A hastily built refuge—a grisly massacre—a turbulent period in European history

By ANDREW CURRY

March/April 2016

Sandy Borg Excavations CIS

 

 

The scene might have been lifted from the pages of a Scandinavian crime novel: Under a steely sky, a half-dozen skeletons emerge from the cold, wet earth. A strip of yellow and blue tape, fluttering in the wind blowing in from the Baltic Sea, holds back curious onlookers. Portable fences, the kind that go up around construction sites, form a protective ring-within-a-ring around the scene.
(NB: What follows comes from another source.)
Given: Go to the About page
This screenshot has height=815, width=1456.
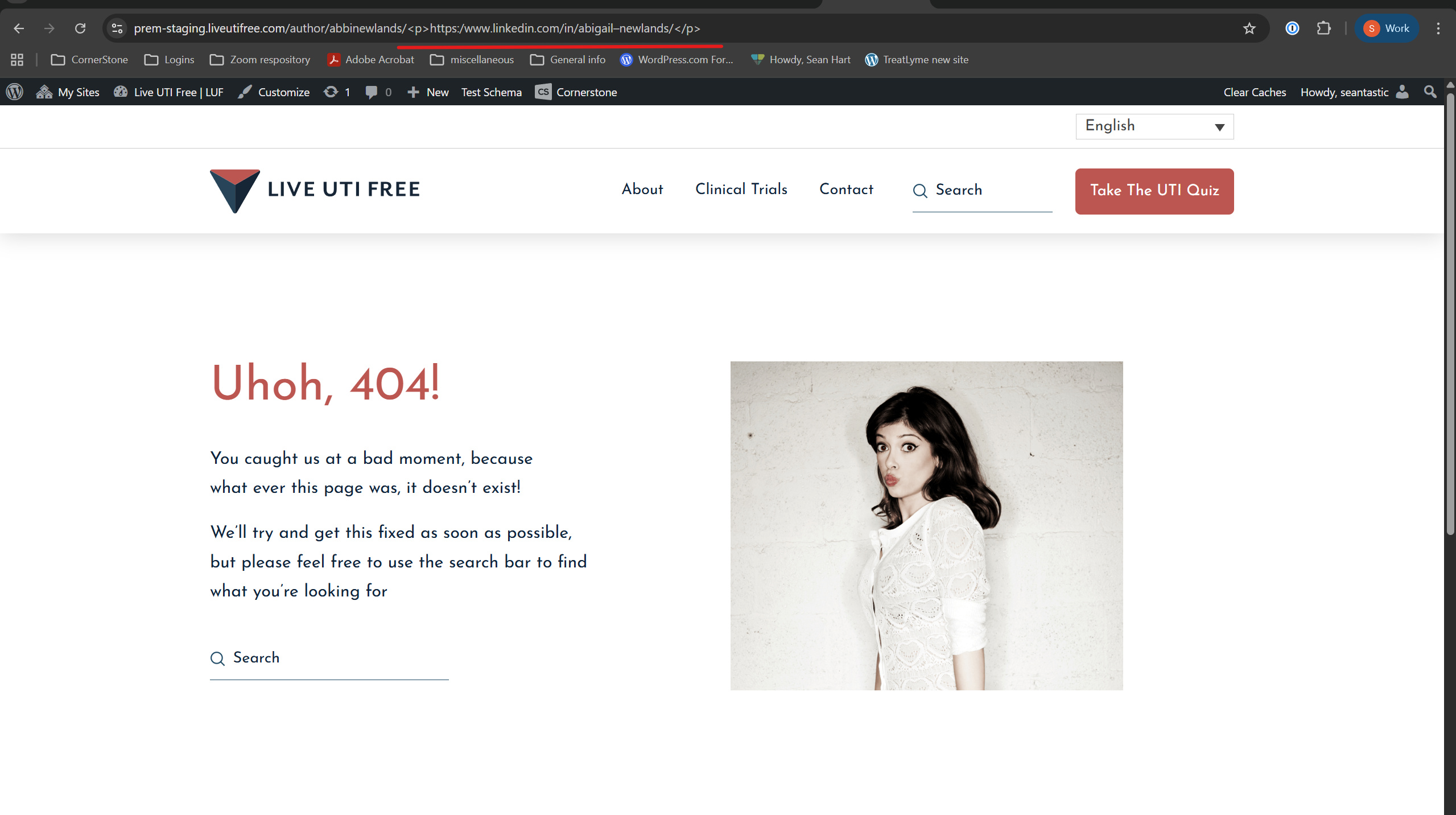Looking at the screenshot, I should coord(642,189).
Yellow plastic stakes mark the spots where bodies, some with clear evidence of brutal blows to the head with an ax or other edged weapon, have already been found.

 

Slowly, trowelful by trowelful, a 12-person team of investigators is excavating the scene of a gruesome mass murder on Öland, an island several miles off the coast of Sweden. In the last five years, they’ve found body after body, sprawled out with many of their bones shattered, on the rough limestone slabs and gravel floor of a 1,500-square-foot house. But it’s a cold case.

 

The floor is part of a house—the scene of the crime—surrounded by an oval ring of stones and earth, the remains of what was once a wall. Built around A.D. 400, it encircled an area the size of a football field. Now called Sandby Borg, the site is one of more than a dozen similar “borgs,” or forts, on Öland, all built during the Migration Period, a tumultuous era in Europe that began in the fourth century A.D. and hastened the collapse of the Roman Empire. The forts were like safe rooms in case of a siege or surprise attack and could be reached within a few minutes at a dead run from surrounding farms. Sandby Borg’s 15-foot-high ramparts once protected 53 houses and their stores of food. What remains of Sandby Borg’s walls now surround a flat expanse of grass, and aren’t even tall enough to break the strong winds. But 1,500 years ago, Sandby Borg would have been impossible to miss.

 

Despite its defensive advantages, its end was violent and swift. In a sudden onslaught not long after its construction, its residents were slaughtered, with just enough warning before the attack to hide their valuables. Their bodies were left where they lay, on the floors of their homes and even in smoldering fire pits. The houses were closed up and the place was abandoned. It wasn’t looted after the murders, and neighbors on the densely populated island didn’t interfere with the site, so archaeologists believe that the area was considered taboo for years after the attack. As the turf walls of its houses collapsed, Sandby Borg became a shallow grave, with bones concealed just inches below the surface. It’s unique, says Helena Victor, an archaeologist at the Kalmar County Museum on the mainland just across from the island, because the attack and destruction were so sudden, and the site was never resettled. “This intact moment of an ordinary day is very important, because we know so little about daily life at this time,” she says.

 

The Sandby Borg project began in 2010 in response to the threat of looting. Researchers at that time had little idea of what they would actually find. Archaeologists testing geophysical prospecting methods in the area noticed that treasure hunters had recently dug pits around the fort, perhaps looking for gold coins. Professional metal detectorists were mobilized to search for anything the looters had missed. They uncovered five different jewelry stashes from houses at the center of the fort. The caches include silver brooches and bells, gold rings, and amber and glass beads. There were even cowrie shell fragments, pierced to be strung on a necklace.